··· TEXTAUSZUG

Das Gedenken an das Lager Reichenau ist in der bestehenden Form unwürdig und auch wenig lehrreich gestaltet. Gemeinsam mit der Stadt Innsbruck soll sich das Land Tirol an einem Prozess zur Neugestaltung und Einbettung des Gedenkortes beteiligen, dabei soll die Zusammenarbeit mit Opferverbänden und Historiker*innen gesucht werden.

Diese Initiative sieht sich im Zusammenhang mit der Aufarbeitung der Geschichte des NS­ Gauhauses, für die derzeit eine künstlerische Intervention am Landhaus ausgeschrieben ist und in deren Folge der Rokokosaal des Landhauses umgestaltet werden soll. Zudem steht sie in einer Linie mit den Initiativen für ein Gedenken an den NS-Deserteur, amerikanischen Spion und Landtagsabgeordneten Franz Weber, für den der Tiroler Landtag ebenfalls eine Gedenkinitiative ergriffen hat.

······
··· ZU VERWENDENDE DATEN

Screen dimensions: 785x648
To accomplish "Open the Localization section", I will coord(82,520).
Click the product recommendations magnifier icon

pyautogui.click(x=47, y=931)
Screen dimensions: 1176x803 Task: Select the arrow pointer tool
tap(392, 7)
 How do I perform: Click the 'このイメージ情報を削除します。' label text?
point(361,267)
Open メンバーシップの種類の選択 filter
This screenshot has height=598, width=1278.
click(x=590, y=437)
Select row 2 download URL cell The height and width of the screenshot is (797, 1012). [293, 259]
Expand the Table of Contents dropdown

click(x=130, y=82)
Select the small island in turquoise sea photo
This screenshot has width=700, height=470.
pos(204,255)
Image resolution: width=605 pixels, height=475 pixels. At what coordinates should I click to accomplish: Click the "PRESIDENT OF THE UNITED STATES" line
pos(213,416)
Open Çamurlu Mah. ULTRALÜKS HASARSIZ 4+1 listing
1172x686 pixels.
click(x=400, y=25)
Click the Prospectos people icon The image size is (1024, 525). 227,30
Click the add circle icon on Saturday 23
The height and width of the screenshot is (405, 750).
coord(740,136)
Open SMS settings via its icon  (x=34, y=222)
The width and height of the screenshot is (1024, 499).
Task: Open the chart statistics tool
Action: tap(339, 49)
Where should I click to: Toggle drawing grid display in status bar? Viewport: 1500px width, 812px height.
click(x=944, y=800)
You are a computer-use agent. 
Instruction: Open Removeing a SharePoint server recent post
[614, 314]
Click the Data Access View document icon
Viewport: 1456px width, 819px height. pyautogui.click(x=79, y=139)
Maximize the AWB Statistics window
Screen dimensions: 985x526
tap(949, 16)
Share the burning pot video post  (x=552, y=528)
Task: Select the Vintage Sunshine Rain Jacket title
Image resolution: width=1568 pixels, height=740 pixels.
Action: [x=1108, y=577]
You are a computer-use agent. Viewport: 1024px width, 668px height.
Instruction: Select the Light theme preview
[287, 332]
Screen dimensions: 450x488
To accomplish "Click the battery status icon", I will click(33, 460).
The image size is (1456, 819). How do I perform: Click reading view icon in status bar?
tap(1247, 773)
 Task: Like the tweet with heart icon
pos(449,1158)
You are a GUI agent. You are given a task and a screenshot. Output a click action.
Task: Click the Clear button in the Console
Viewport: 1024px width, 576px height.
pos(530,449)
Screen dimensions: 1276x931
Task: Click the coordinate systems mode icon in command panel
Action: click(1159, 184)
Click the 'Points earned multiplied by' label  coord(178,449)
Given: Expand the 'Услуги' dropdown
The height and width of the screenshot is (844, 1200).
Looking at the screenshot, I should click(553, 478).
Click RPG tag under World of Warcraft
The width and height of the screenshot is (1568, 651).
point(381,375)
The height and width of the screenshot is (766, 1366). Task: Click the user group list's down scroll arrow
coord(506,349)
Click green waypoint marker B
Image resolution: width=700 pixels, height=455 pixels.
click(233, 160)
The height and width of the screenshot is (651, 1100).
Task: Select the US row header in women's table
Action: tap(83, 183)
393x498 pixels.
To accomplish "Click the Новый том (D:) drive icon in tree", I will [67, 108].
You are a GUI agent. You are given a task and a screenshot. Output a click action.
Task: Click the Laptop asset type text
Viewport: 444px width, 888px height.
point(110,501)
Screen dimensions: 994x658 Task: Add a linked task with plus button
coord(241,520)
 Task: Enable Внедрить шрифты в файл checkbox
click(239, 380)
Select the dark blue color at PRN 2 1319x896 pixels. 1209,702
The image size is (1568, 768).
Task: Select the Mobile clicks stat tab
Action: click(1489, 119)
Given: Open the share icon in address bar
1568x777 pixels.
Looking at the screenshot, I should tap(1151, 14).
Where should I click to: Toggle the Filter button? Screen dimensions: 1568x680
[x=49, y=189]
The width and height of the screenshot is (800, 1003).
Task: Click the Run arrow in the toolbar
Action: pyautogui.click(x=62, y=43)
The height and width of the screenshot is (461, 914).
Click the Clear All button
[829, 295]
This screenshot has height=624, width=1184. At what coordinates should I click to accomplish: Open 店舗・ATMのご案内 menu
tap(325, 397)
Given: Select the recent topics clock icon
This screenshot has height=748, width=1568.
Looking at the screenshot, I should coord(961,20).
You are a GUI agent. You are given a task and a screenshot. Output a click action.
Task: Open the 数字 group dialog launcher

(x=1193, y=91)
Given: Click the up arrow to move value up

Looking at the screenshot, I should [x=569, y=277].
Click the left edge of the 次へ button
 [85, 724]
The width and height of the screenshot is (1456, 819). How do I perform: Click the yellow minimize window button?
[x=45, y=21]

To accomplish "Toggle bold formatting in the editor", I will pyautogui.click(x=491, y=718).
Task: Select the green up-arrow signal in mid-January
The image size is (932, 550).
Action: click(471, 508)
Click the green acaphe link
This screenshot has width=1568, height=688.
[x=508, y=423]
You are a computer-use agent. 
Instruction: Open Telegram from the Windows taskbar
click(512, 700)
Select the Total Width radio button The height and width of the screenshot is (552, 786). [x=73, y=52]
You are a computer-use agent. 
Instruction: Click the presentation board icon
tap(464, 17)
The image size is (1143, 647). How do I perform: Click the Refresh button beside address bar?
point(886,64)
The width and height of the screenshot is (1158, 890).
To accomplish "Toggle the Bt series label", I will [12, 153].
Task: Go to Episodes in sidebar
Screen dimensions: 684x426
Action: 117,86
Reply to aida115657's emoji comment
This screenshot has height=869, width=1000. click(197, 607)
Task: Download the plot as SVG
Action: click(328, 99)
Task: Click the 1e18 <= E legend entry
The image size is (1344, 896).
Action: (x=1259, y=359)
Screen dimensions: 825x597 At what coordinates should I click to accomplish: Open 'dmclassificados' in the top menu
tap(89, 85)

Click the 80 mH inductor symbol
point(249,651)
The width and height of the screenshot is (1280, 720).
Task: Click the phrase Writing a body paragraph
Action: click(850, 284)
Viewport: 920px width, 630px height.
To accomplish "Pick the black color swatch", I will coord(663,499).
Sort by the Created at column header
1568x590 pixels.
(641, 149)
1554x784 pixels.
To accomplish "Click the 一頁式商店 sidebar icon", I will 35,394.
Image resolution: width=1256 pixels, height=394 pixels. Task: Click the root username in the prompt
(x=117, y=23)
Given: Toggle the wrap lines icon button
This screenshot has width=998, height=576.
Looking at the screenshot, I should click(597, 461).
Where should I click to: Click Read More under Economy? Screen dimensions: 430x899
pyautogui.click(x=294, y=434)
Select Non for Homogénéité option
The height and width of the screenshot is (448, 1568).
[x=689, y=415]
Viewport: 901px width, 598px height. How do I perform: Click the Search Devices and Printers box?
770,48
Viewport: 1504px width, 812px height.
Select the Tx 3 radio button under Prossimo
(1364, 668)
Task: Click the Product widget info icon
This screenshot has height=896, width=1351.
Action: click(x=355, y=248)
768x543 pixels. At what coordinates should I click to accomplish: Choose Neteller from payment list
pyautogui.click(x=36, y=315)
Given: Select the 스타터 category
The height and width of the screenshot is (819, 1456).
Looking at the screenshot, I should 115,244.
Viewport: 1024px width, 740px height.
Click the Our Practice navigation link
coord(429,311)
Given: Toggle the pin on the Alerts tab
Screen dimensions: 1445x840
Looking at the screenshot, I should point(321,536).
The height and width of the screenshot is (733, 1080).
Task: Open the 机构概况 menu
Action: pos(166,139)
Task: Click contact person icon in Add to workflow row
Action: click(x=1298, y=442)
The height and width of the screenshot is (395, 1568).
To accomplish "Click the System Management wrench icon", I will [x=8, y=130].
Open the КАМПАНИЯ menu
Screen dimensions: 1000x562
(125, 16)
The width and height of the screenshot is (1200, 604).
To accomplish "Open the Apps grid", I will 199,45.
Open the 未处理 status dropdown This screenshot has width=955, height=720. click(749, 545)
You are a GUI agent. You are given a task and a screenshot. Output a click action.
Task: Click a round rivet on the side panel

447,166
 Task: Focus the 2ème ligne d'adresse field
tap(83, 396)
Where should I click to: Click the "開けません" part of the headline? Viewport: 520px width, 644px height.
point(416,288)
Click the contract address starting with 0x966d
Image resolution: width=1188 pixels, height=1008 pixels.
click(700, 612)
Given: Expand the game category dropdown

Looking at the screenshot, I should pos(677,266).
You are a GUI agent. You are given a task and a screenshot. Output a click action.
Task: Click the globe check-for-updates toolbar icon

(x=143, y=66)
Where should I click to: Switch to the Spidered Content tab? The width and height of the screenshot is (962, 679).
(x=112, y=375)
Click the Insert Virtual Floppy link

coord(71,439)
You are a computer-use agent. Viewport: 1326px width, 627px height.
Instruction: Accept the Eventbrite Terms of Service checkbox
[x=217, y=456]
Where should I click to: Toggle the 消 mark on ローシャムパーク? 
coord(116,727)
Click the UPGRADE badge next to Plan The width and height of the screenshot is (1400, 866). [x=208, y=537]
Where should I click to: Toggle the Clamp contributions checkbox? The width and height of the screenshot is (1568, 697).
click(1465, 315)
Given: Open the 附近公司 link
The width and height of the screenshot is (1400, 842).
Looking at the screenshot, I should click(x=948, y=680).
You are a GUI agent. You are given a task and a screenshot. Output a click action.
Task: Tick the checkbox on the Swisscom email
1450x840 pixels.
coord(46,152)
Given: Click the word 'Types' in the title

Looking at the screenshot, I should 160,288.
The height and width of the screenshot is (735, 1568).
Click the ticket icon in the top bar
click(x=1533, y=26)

······

- AUFGABE 1
Beantworte anhand des Textauszugs zum Gedenkort Reichenau:
(a) Gemeinsam mit welcher Stadt soll sich das Land Tirol an der Neugestaltung des Gedenkortes beteiligen?
(b) Welcher Saal des Landhauses soll umgestaltet werden?
(c) Welche drei Bezeichnungen nennt der Textauszug für Franz Weber?
- AUFGABE 2
Gib jede Zeile der Datensätze wieder, in der die Zeichenfolge „radio“ vorkommt.

- VOLLSTÄNDIGE LÖSUNG 1
(a) Innsbruck
(b) Der Rokokosaal
(c) NS-Deserteur, amerikanischer Spion und Landtagsabgeordneter

- VOLLSTÄNDIGE LÖSUNG 2
Select the Total Width radio button The height and width of the screenshot is (552, 786). [x=73, y=52]
Select the Tx 3 radio button under Prossimo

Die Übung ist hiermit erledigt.